Eskimos, who after all should know something about the subject, approach snow somewhat differently than the rest of us.

Their language, for example, distinguishes carefully between "ganit," or falling snow, and "aput," snow that's just lying around.

Many words have been used for the snow that fell on Washington last weekend, not all of them printable in a family newspaper.

But the English language fails us by making no semantic acknowledgement that snow, like love, labor and other mysteries affecting the human condition, consists of both ecstasy and grief.

Washington yesterday was a city caught between the two. Many of those out of work and school strolled powder-packed streets, smiling, waving mittened hands and otherwise communing in a cheerful atmosphere of shared adventure.

Others dug out their cars, only to see them promptly reburied by a passing plow.

"Where do I start?" asked Robert Feldman, 26, as he stood at National Airport surrounded by luggage and relatives, two days into a Bahamas honeymoon that hadn't yet happened.

He and his wife Janice, 23, were married Sunday at the Sheraton Park and had never gotten any further.

"I'm transferring to Florida just to get out of problems like this," said Feldman, a shoe salesman at Hahn's. "I'm serious."

Chris Warner, on the other hand, was more philosophical.

Fresh from a week of spring-like skiing at Alta, Utah, he was now returning to his duties on the staff of Sen. William V. Roth Jr. (R-Del.).

"Delaware got 25 inches and someone has to open up the office..." he said. "I'm legislative assistant for natural resources I guess snow... comes under my jurisdiction."

Along the Mall, cross-country skis and even snowshoes appeared as the outdoor-minded slid and clomped among the monuments.

But in the suburbs of Maryland and Virginia it wasn't always that easy. Where was there to walk to?

Vernon D. Sears of Waldorf set out on foot Monday for the convenience store a mile away from his home in the Pinefield subdivision. He went as far as three houses and then gave up.

Marooned and short on food, Sears and his wife and two of their neighbors pooled their supplies and gathered at Sears' home for Monday dinner and Tuesday breakfast.

Together they also surmounted a health crisis: Sears infant was sick and a neighbor was able to provide the medicine prescribed by the doctor.

"It was a scary feeling, knowing we couldn't get out of here," Beth Sears said yesterday. "We kept each other from going crazy."

Throughout the area, residents coped in different ways with varying degrees of isolation. They baked bread, turned down their thermostats to conserve fuel, suffered from cabin fever or enjoyed the quietude, endured hyperactive children and met their neighbors, many for the first time.

From Annandale to Clinton they shoveled driveways that opened into unplowed streets, and in numerous instances shoveled the streets as well in their efforts to reestablish ties to the outside world.

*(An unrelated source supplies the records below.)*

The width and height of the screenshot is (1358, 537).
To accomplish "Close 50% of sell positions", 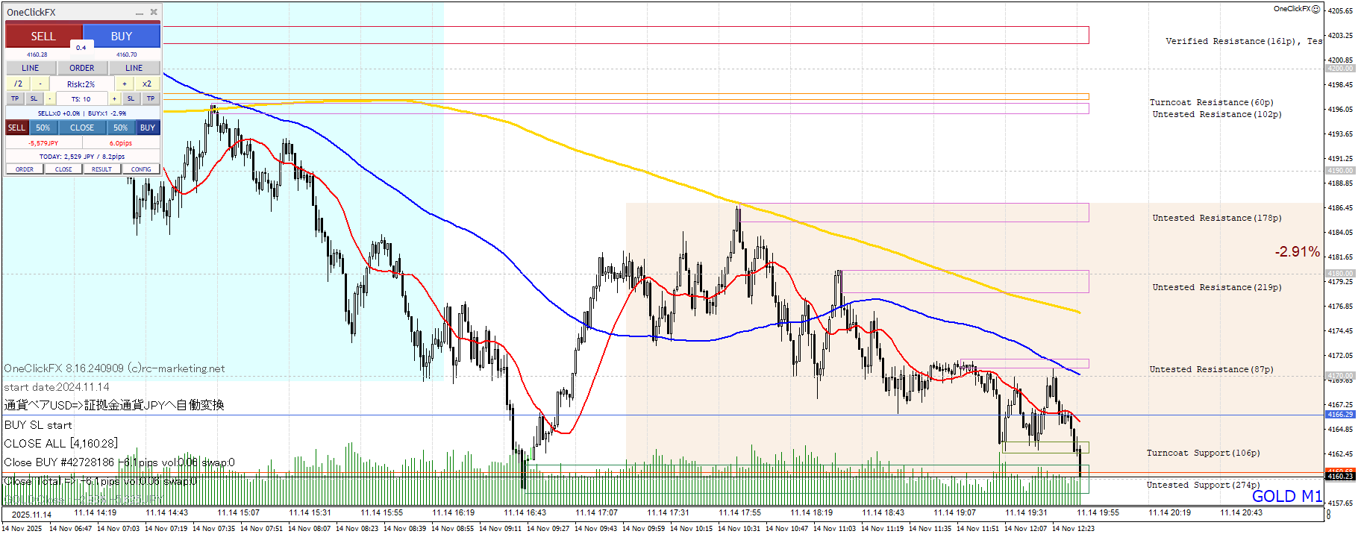I will click(x=43, y=128).
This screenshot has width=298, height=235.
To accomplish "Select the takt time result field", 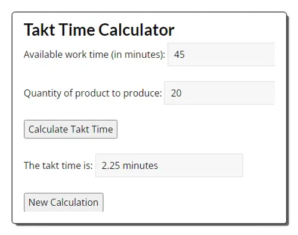I will pyautogui.click(x=169, y=165).
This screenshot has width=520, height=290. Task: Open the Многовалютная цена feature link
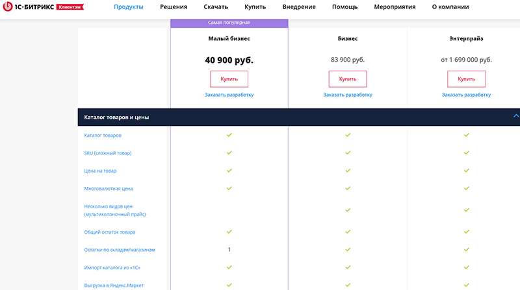(108, 189)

We spent all day (Monday) and all this morning digging out," said Howard Bennett, who showed up with his wife and two children at Tysons Corner yesterday afternoon.

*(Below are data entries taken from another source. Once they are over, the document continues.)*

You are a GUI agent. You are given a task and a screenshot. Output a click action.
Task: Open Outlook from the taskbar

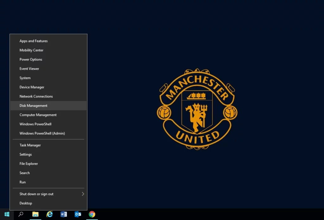tap(78, 214)
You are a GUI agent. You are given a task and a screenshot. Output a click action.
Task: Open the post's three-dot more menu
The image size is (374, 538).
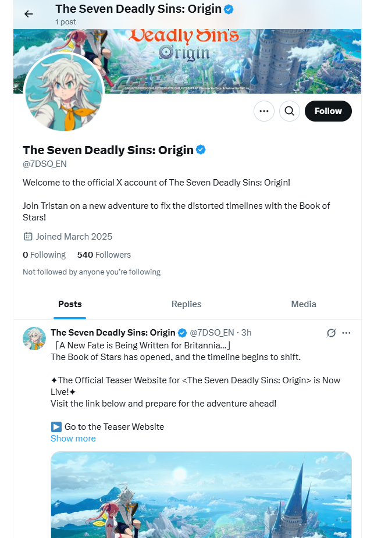(x=347, y=333)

Bennett had been scheduled to report to work at HRB Singer Co. in Reston, where he is quality control manager, but couldn't get to work. Yesterday, he said, "there was probably not that much to control."

Throughout the area, homeowners worried about dwindling fuel supplies and the possible inability of oil deilvery trucks to reach their homes.

Karen Bray, facing unplowed streets in her Hughesville subdivision for another day or so, turned down the house thermostat to 63. In Alexandria, Sidney and Eleanor Keithly turned it down to 55, then shut the furnace off completely to conserve "any kind of heat we have left."

And if the problem wasn't dry fuel tanks it was leaking roofs.

"Everybody's mad as hell," said roofing manager Robert Payne of John G. Webster Co., in Washington. Payne, who answered 80 calls in three hours yesterday morning, said "every roofer in Washington is getting the same call."

"Everybody's ceilings are falling," said Alexandria contractor Otis Light."The water has no place to go but down.'

But there also was a rush on every kind of device for fun in the snow, according to Kevin Morel, assistant manager of Herman's Atlas sporting goods store downtown. Sleds and toboggans, he said, had long since sold out -- and on city streets, the most visible expression was a smile.

There was adventure even in adversity. C.J. Zehring, age 3, was bitten in the face by the family dog, but got a ride to the hospital in the back of a hook and ladder truck and was brought home by two farmers from Nebraska in a pickup.

Meanwhile, in Northwest Washington, Julie Hubbard did not make it to her office near Connecticut Avenue. her husband, however, hitched a ride. "Henry headed into the office with a strange lady," she said, "and I'm home cleaning closets."